== ASSIGNMENT ==
Print exactly the lines below between the line holding "Viewport: 812px width, 518px height." and the line holding "This screenshot has height=980, width=451.", inclusive, and nothing more.
=== Begin Enclosure ===
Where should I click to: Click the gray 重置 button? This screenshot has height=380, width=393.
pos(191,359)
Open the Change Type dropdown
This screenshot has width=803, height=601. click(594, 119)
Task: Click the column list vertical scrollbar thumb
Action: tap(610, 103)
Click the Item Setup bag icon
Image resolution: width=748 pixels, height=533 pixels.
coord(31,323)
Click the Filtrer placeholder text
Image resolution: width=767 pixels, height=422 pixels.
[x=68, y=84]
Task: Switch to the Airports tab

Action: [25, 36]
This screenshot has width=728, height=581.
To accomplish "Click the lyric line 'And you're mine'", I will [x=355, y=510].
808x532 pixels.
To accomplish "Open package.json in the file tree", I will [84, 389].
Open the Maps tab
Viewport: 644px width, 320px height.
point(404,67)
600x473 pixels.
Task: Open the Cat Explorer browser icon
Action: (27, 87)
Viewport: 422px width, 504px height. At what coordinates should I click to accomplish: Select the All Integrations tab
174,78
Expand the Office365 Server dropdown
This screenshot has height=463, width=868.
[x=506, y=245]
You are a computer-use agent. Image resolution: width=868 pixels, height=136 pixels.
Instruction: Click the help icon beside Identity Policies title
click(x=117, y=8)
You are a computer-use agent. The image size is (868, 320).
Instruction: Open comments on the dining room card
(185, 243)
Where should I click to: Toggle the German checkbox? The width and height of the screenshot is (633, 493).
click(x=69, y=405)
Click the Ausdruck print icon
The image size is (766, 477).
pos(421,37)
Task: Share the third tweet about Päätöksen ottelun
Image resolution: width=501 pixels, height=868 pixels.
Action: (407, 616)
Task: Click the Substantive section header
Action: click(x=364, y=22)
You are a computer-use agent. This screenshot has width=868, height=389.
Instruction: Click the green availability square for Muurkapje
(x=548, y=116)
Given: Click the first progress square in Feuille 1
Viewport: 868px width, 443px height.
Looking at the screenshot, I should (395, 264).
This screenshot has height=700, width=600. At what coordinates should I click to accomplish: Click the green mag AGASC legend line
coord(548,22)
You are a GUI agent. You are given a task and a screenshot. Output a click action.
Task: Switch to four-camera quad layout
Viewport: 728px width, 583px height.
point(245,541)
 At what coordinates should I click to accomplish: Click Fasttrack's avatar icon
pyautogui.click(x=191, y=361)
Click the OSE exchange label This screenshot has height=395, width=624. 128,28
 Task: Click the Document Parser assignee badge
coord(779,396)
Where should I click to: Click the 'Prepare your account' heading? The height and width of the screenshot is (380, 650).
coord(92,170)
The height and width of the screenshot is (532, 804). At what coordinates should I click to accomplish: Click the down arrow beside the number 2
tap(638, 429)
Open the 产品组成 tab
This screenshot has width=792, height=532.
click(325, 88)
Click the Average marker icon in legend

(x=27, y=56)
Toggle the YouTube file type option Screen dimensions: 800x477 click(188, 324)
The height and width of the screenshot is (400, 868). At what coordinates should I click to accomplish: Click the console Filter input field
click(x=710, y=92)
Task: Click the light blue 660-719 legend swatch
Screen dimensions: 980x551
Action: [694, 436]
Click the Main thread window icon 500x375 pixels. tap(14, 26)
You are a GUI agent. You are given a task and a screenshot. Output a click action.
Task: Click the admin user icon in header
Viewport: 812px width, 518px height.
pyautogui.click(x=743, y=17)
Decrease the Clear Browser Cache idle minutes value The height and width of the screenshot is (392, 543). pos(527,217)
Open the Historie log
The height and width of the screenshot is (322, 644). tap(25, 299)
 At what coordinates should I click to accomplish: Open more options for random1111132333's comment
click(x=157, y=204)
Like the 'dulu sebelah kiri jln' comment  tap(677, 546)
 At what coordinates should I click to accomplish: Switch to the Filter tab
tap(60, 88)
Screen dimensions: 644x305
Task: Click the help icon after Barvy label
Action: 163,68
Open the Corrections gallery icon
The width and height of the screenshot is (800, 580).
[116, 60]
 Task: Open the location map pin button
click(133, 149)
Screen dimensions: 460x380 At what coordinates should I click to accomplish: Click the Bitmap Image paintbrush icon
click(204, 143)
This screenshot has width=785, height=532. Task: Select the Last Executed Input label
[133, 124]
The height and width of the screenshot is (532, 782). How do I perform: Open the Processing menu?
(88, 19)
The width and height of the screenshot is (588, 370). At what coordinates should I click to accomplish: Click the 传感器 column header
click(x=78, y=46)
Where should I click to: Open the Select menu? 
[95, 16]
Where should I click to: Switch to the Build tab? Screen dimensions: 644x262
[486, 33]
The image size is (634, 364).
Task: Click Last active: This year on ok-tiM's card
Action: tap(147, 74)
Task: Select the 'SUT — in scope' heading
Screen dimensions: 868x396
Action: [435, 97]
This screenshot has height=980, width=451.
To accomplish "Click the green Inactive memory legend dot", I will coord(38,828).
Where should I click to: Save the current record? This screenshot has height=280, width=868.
=== End Enclosure ===
== RESPONSE ==
Viewport: 812px width, 518px height.
pyautogui.click(x=743, y=17)
Decrease the Clear Browser Cache idle minutes value The height and width of the screenshot is (392, 543). pos(527,217)
Open the Historie log
The height and width of the screenshot is (322, 644). tap(25, 299)
 At what coordinates should I click to accomplish: Open more options for random1111132333's comment
click(x=157, y=204)
Like the 'dulu sebelah kiri jln' comment  tap(677, 546)
 At what coordinates should I click to accomplish: Switch to the Filter tab
tap(60, 88)
Screen dimensions: 644x305
Task: Click the help icon after Barvy label
Action: 163,68
Open the Corrections gallery icon
The width and height of the screenshot is (800, 580).
[116, 60]
 Task: Open the location map pin button
click(133, 149)
Screen dimensions: 460x380 At what coordinates should I click to accomplish: Click the Bitmap Image paintbrush icon
click(204, 143)
This screenshot has width=785, height=532. Task: Select the Last Executed Input label
[133, 124]
The height and width of the screenshot is (532, 782). How do I perform: Open the Processing menu?
(88, 19)
The width and height of the screenshot is (588, 370). At what coordinates should I click to accomplish: Click the 传感器 column header
click(x=78, y=46)
Where should I click to: Open the Select menu? 
[95, 16]
Where should I click to: Switch to the Build tab? Screen dimensions: 644x262
[486, 33]
The image size is (634, 364).
Task: Click Last active: This year on ok-tiM's card
Action: tap(147, 74)
Task: Select the 'SUT — in scope' heading
Screen dimensions: 868x396
Action: [435, 97]
This screenshot has height=980, width=451.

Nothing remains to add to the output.